But a search of more than 3,200 filings obtained from DOPL’s website, some from as early as 2010, shows the state has rarely required disclosure of unprofessional conduct to individual patients.

A Surrendered License

Owen continued to practice for nearly two years after the reprimand. It would take two more people coming forward before the licensing process was able to take meaningful action.

One of those was Sam, a 43-year-old man who now lives in Arizona. As a Latter-day Saint who was attracted to other men, Sam struggled to feel accepted, his brother Jason recalled. One fall day in 2017, Sam called Jason sobbing to tell him about a therapist he had been going to: how Owen had made him feel loved; how the therapist told him that he could help him learn to accept intimacy; how the sessions had become sexual.

Sam later detailed his experiences in a written timeline, an account that a friend later also shared in a letter to the church: It started in January 2017 with a hug and by August had escalated to mutual masturbation.

He declined an interview request relayed through his brother. Sam and his brother are identified by pseudonyms for this article, and information about Sam’s experience was gleaned from interviews and records provided by his brother and Troy Flake, a friend Sam confided in at the time.

In February 2018, DOPL received another report alleging Owen engaged in sexual misconduct. Details of the complaint were redacted in response to a public records request. And in April, Sam himself spoke to a DOPL investigator.

“Just got off the phone with the investigator,” Sam wrote in a text message to his brother. “It was pretty rough to explain to him all of what happened, but I’m glad I got through it and started this process.”

He wrote that the investigator had “accumulated accounts from several of Scott’s clients.”

Within weeks of Sam speaking to the investigator, Owen surrendered his license as part of an agreement with Utah’s licensing division. According to the DOPL order, investigators believed that Owen inappropriately touched “a number” of clients in a five-year period beginning in 2013. There was no reference to the sexual nature of those contacts. And when Owen surrendered his license, he was able to give it up while neither agreeing with nor denying licensers’ findings.

Reports to Church Leaders

Utah’s licensing division wasn’t the only entity that had knowledge of Owen’s activities for years before he was censured.
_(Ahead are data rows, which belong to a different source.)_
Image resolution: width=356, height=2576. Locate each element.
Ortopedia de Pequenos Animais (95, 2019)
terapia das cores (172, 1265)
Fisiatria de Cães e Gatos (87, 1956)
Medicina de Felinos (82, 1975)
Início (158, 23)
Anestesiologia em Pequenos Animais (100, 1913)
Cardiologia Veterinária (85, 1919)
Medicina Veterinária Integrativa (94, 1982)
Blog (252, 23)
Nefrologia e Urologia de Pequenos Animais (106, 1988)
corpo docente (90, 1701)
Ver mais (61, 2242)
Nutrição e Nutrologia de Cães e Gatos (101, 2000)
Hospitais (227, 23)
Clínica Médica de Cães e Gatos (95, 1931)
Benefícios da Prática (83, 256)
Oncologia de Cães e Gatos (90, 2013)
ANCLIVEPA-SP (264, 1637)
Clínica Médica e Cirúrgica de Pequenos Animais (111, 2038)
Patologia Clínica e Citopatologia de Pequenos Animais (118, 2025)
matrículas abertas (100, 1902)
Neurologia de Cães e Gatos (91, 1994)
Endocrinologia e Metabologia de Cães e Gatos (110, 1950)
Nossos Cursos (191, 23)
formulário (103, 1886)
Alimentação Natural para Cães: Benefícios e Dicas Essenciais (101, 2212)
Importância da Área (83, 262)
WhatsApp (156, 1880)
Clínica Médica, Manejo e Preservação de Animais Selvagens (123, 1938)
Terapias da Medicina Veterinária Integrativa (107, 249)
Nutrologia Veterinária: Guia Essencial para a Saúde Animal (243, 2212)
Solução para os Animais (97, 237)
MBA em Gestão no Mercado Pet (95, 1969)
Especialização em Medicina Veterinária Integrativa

There was also the church.

Andrew had gone to his bishop back in 2016, but church officials say their legal department did not learn of any alleged inappropriate conduct involving Owen until two years later, after DOPL had already begun to investigate.

As with Andrew, Sam first relayed his concerns to a trusted church leader. In the timeline Sam created, which he had shared with Flake, he wrote that Owen at times had told him that he “didn’t need to run off and talk to my bishop about” their counseling sessions.

If he wanted help processing what was happening, Sam wrote in that document, Owen suggested he talk with Alan Hansen, a psychologist who was also Owen’s business partner at Canyon Counseling. Hansen’s role as Sam’s stake president at that time meant he was also in charge of overseeing thousands of church members who make up local congregations in their area.

A patient of Owen’s twice raised concerns with Alan Hansen, co-owner of Canyon Counseling, about inappropriate touching during therapy. (Leah Hogsten/The Salt Lake Tribune)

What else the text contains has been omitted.